My mom says she loves my music taste. I’ve always sent music to my mom, and it has been a big deal for me. It’s always been something we’ve bonded upon and is a huge part of our relationship. Sending her music from the current era, while she will occasionally send something from her own high school times, is a connection of the decades. But something I’ve been noticing more and more is the amount of music sent from her, will be something I’ve already been listening to. Something that’s recently had a massive come-up.
Bands like the Cocteau Twins, The Cure and The Smiths have now returned to the spotlight, due to numerous TikTok trends.
TikTok can mobilize followers to listen to artists kicked under the bed. Their sound feature allows you to add audio to a short video or photo gallery, allowing for creativity and expression. Ironically, TikTok pushes out older music in the algorithm than newer artists. For example, trends such as the song “Sea Swallow Me,” by the Cocteau Twins featuring Harold Budd, being mixed with a clip from the movie “Moonrise Kingdom,” created by Wes Anderson. This brings the two decades together using a social media platform popularized during quarantine.

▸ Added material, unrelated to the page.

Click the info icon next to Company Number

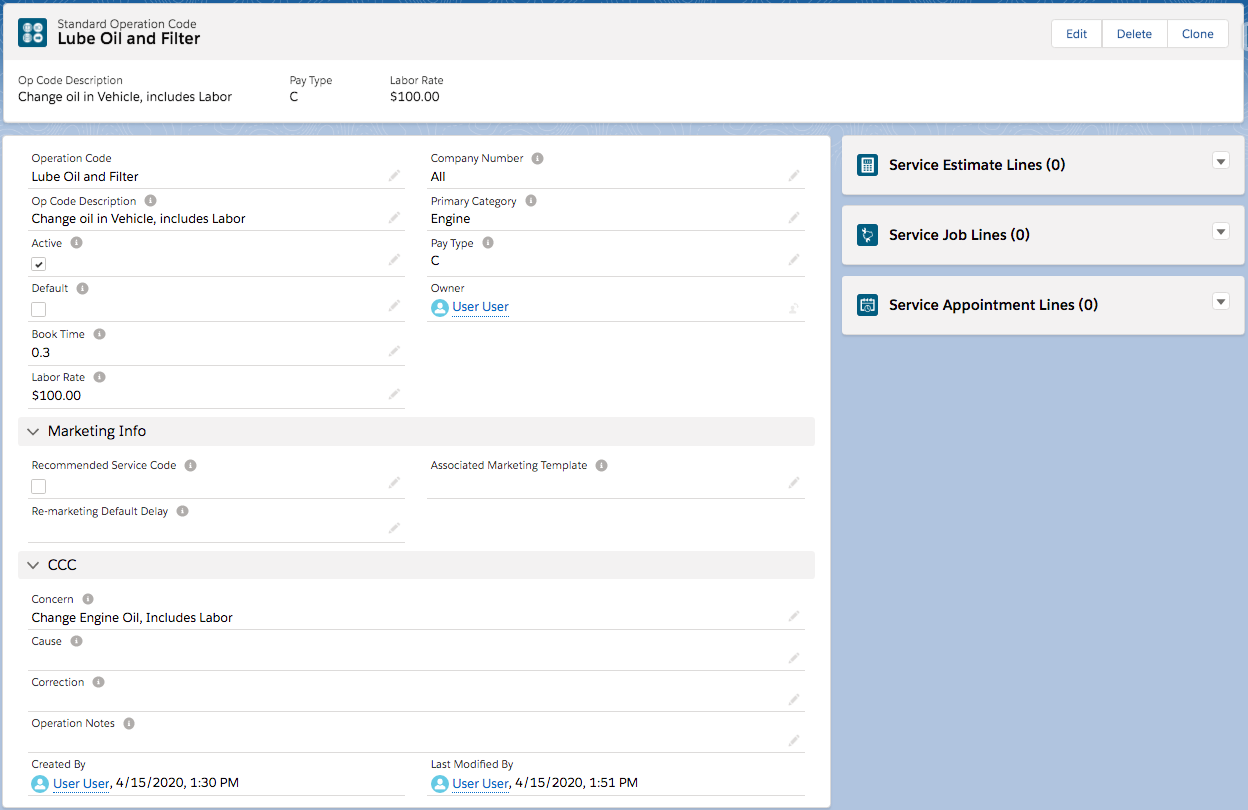pyautogui.click(x=537, y=159)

Formally broken-up bands from the 90s have also seen a comeback. From British rock icons Oasis, American summertime classic Sublime and shoegaze legends Slowdive. Groups that followers thought were lost to issues within have suddenly become one again. It has almost felt like a trend the past couple of years.
Within another music subculture, hip-hop and rap, songs from the 90’s have started to get sampled, meaning either the vocals are getting chopped up and spliced, creating a whole new instrumental. “Take Me For a Little While,” made by Royal Jesters, was sampled by Kanye West in the 2018 hit “Ghost Town,” “Like That” by Metro Boomin, Future, and Kendrick Lamar, samples “Eazy-Duz-It” by Eazy-E, and “Hyaena” by Travis Scott sampled “Maggot Brain” by Funkadelic. 90’s hip-hop samples are everywhere in today’s music, as it may have been the most influential era in music. Current stars are raised on this type of music, which circles back to the question: Are the 90’s back?
Fashion right now is something that has been seen before. The counterculture of jeans 10 sizes too big or the shirts with graphics your grandma would make a fuss about at Thanksgiving Dinner: the designs are sometimes vulgar, it’s straight out of 1996. The counterculture era is back, with the baggy jean epidemic being something even I take part in, corporate America hoping on trends mass producing “fake” vintage of shirts from the 90s, band tees in particular, and skulls being popularized again on clothing with the look completed by shoes that are chunky to have the jeans lay nicely on them.
Personally, I am a huge fan of this trend. I collect vintage tees, rock baggy jeans and find the coolest shoes I can. I love the idea of wearing something worn by someone 30+ years ago, and I think many others would agree. It’s almost like wearing a piece of history and something influential to someone many years ago.
Another place you can see the 90s style is brands bringing back a 90s collection or something that they created back then and making a copy of the piece. It’s a corporate attempt to appeal to this trend of 90s style being the present.
Going into past decades and taking parts of it for the current is something that isn’t rare. It happened in the 90s with the 70s, and in the 2000s with the 80s. It seems almost a 20-year buffer period for every decade. Maybe in 2040, teens will be copying our style, which is just a copy of the 90s.